Very well written review! I have always been a fan of Zenith! I also like your watch and car combo! Great stuff! Cheers!


Sent from my iPhone using Tapatalk


----------



## dan4138 (Oct 9, 2015)

Best description I have read as to why the Speedie reads smaller than its listed size.


kurtj29 said:


> I had a Rolex Polar Explorer II 42 mm that seemed much bigger than the Speedy. Here is what I found. Rolex measures the dial and bezel to get 42mm. Omega measures the case size as does Zenith. So on the Rolex the case size is actually probably 43.5 mm or so. But with the Speedy since the case measures 42mm then you lose 1mm till you get to the bezel, another couple of mm's for the bezel, I believe the dial only measures 38-39 mm on a Speedy whereas the Zenith is all dial and probably measures 41mm which is much bigger than the Speedy. Here is the Zenith and Speedy together. (Note this is an automatic Speedmaster, but not a "reduced" - it uses the same 42mm case as the moon watch so the dial is the same. It is a ref 3507.51.)


----------



## Ar.Parask (Jun 22, 2014)

Really nice review! I am jealous of the watch and even more jealous of the car!

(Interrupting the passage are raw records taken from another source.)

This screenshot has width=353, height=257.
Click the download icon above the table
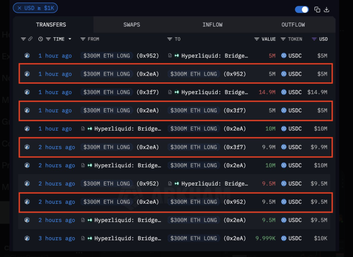click(x=327, y=9)
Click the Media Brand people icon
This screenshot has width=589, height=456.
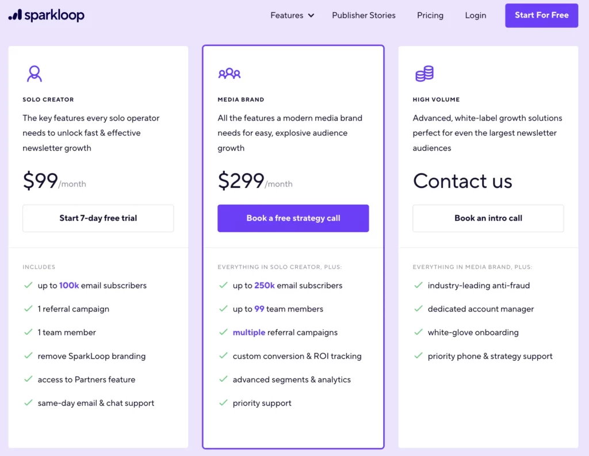[x=230, y=74]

Sent from my iPhone using Tapatalk


----------



## DannyV (Mar 26, 2012)

Thanks for taking the time to write this review. I certainly like the look of the classic cars the most out of the el primeros that I've seen.


----------



## yd35 (Sep 6, 2016)

El-Duderino said:


> FIT
> Since a lot of people seem enamored with dimensions, I'll address that first. The Zenith El Primero Classic Cars has a case width of 42mm (not including the crown or pushers) with a lug width of 20.3mm and a lug-to-lug distance of 52mm. The case thickness is 12.75mm, or about 1.5mm less than an Omega Speedmaster Professional. The lugs do not extend beyond the edge of my 7.4" wrist and the slight downward curve keeps the watch closer to the skin.


Long time lurker, first time poster!

Quick question about aftermarket straps for this beauty: If you pop on a 20mm strap, does that .3mm create play? Do you have to jam a 21mm strap in there for a good fit? Thanks!


----------



## Alex_TA (May 7, 2013)

yd35 said:


> Quick question about aftermarket straps for this beauty: If you pop on a 20mm strap, does that .3mm create play? Do you have to jam a 21mm strap in there for a good fit? Thanks!


I'm not the poster but I'll try to answer. 
Officially all 42mm El Primeros have 21mm lug width. So i beleive you should use 21mm strap.


----------